Date of this Version
Nguyen M, Holdbrooks H, Mishra P, Abrantes MA, Eskew S, Garma M, Oca C-G, McGuckin C, Hein CB, Mitchell RD, Kazi S, Chew S, Casaburi G, Brown HK, Frese SA and Henrick BM (2021) Impact of Probiotic B. infantis EVC001 Feeding in Premature Infants on the Gut Microbiome, Nosocomially Acquired Antibiotic Resistance, and Enteric Inflammation. Front. Pediatr. 9:618009. doi: 10.3389/fped.2021.618009
Background: Preterm birth is a major determinant of neonatal survival and morbidity, but the gut microbiome and associated enteric inflammation are also key factors in neonatal development and the risk of associated morbidities. We prospectively and longitudinally followed two cohorts of preterm infants, one of which was fed activated Bifidobacterium longum subsp. infantis (B. infantis) EVC001 8 × 109 CFU daily, and the other was not fed a probiotic. Hospital feeding protocol assigned all infants born at < 1500 g and/or < 32 weeks corrected gestational age to the probiotic feeding protocol, whereas infants born at > 1500 g and/or > 32 weeks corrected gestational age were not fed a probiotic. Fecal samples were opportunistically collected from 77 infants throughout the hospital stay, and subjected to shotgun metagenomic sequencing and quantification of enteric inflammation. De-identified metadata was collected from patient medical records.

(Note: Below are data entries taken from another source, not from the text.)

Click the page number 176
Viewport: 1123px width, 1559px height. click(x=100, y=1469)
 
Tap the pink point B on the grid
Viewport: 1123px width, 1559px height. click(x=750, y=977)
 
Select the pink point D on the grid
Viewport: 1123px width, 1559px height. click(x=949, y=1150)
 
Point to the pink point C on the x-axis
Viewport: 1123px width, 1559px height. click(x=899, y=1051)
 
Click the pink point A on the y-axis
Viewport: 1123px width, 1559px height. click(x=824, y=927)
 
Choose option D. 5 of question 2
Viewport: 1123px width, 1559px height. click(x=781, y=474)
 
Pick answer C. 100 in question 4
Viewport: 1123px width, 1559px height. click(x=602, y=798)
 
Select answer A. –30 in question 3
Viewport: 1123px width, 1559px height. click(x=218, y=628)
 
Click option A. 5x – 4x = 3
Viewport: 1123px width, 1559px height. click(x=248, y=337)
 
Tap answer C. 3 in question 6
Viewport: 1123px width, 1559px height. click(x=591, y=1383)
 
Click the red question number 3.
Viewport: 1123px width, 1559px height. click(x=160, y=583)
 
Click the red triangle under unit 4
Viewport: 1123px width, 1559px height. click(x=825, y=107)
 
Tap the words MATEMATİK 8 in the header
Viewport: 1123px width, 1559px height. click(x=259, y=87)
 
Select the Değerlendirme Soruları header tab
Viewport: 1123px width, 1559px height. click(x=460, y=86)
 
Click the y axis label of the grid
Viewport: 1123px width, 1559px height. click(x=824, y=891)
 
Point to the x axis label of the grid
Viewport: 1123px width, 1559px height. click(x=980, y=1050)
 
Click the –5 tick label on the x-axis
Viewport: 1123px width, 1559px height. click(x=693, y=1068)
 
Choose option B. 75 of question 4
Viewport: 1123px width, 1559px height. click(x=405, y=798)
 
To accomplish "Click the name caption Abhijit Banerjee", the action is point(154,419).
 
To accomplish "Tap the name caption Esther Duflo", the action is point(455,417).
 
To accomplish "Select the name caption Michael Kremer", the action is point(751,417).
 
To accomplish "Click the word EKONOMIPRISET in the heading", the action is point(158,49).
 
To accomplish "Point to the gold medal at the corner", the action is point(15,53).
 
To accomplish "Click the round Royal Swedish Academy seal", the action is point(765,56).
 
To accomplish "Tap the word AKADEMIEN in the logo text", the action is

Results: The gut microbiome of preterm infants was typified by a high abundance of Enterobacteriaceae and/or Staphylococcaceae, and multivariate modeling identified the probiotic intervention, rather than degree of prematurity, day of life, or other clinical interventions, as the primary source of change in the gut microbiome. Among infants fed B. infantis EVC001, a high abundance of total Bifidobacteriaceae developed rapidly, the majority of which was B. infantis confirmed via subspecies-specific qPCR. Associated with this higher abundance of Bifidobacteriaceae, we found increased functional capacity for utilization of human milk oligosaccharides (HMOs), as well as reduced abundance of antibiotic resistance genes (ARGs) and the taxa that harbored them. Importantly, we found that infants fed B. infantis EVC001 exhibited diminished enteric inflammation, even when other clinical variables were accounted for using multivariate modeling.
Conclusion: These results provide an important observational background for probiotic use in a NICU setting, and describe the clinical, physiological, and microbiome- associated improvements in preterm infants associated with B. infantis EVC001 feeding.